• Alıntı:
İstanbul Cumhuriyet Başsavcılığınca hazırlanan iddianame, değerlendirilmesi için gönderildiği İstanbul 39. Ağır Ceza Mahkemesi tarafından kabul edildi.
Haklarında dava açılan 105 sanığın yargılanmasına ileriki günlerde başlanması bekleniyor.
- İDDİANAMEDEN
İstanbul Cumhuriyet Başsavcılığı Örgütlü Suçlar Soruşturma Bürosunca hazırlanan 1676 sayfalık iddianamede, 2 kişi "maktul", 1 kişi "mağdur", 78 kişi "müşteki" ve 69'u tutuklu, 9'u firari 105 kişi ise "şüpheli" olarak yer alıyor.
Suç örgütünün ortaya çıkış süreci ile yapısının anlatıldığı iddianamede, firari durumda olan örgüt elebaşı Barış Boyun'un Türkiye'deki örgüt faaliyetlerinin devamını sağlayabilmesi amacıyla suç örgütünün farklı çalışma alanlarında farklı kişileri yönetici pozisyonunda görevlendirdiği ve örgütün silahlı eylem grubunun elebaşılığını firari sanık Beratcan Gökdemir'in yaptığı belirtiliyor.

• Yapılacaklar:
**a.** Alıntıya göre iddianamede kişiler hangi sıfatlarla yer alıyor? Metindeki sırayla yazın.
**b.** Alıntıdan "- İDDİANAMEDEN" sözlerinden "olarak yer alıyor." sözlerine kadar olan kısmı olduğu gibi çıkarın.

• Kaynak veriler:
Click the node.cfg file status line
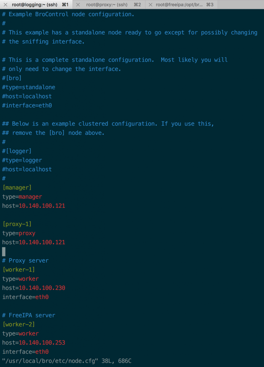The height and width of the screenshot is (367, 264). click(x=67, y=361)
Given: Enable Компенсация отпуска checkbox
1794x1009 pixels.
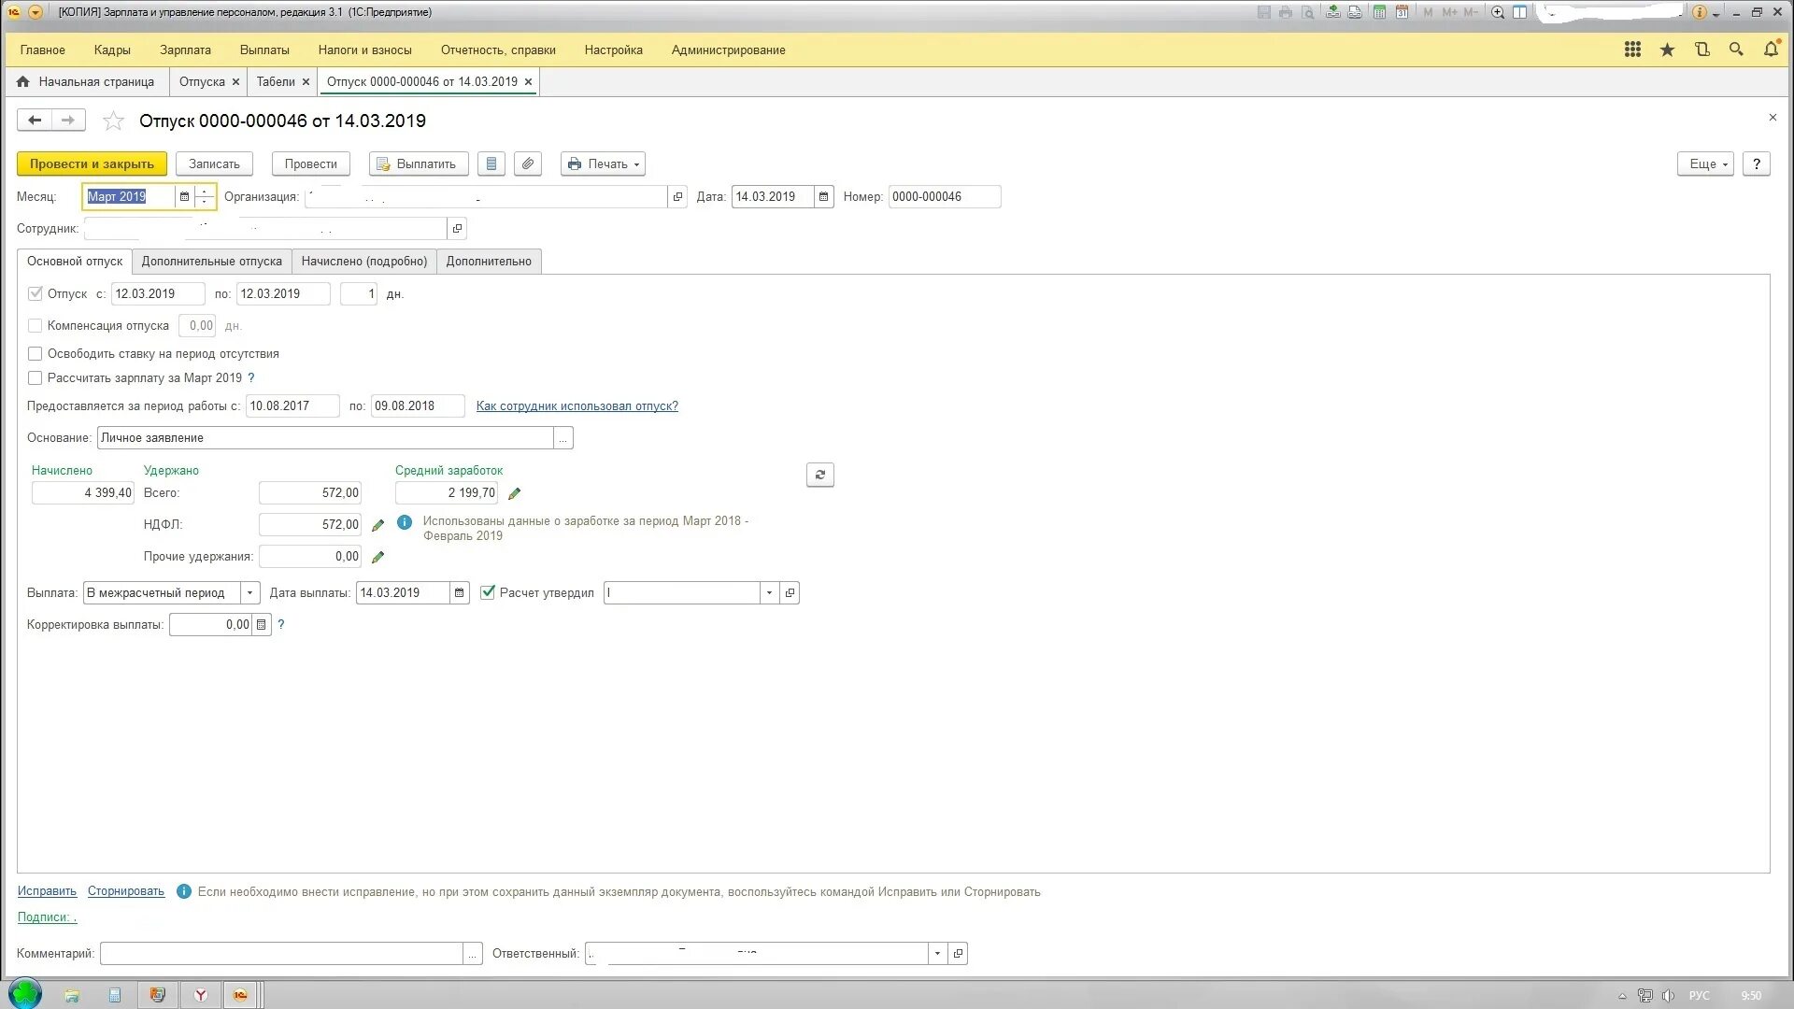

• Görevlere göre cevaplar:
**a.** maktul, mağdur, müşteki, şüpheli

**b.**
- İDDİANAMEDEN
İstanbul Cumhuriyet Başsavcılığı Örgütlü Suçlar Soruşturma Bürosunca hazırlanan 1676 sayfalık iddianamede, 2 kişi "maktul", 1 kişi "mağdur", 78 kişi "müşteki" ve 69'u tutuklu, 9'u firari 105 kişi ise "şüpheli" olarak yer alıyor.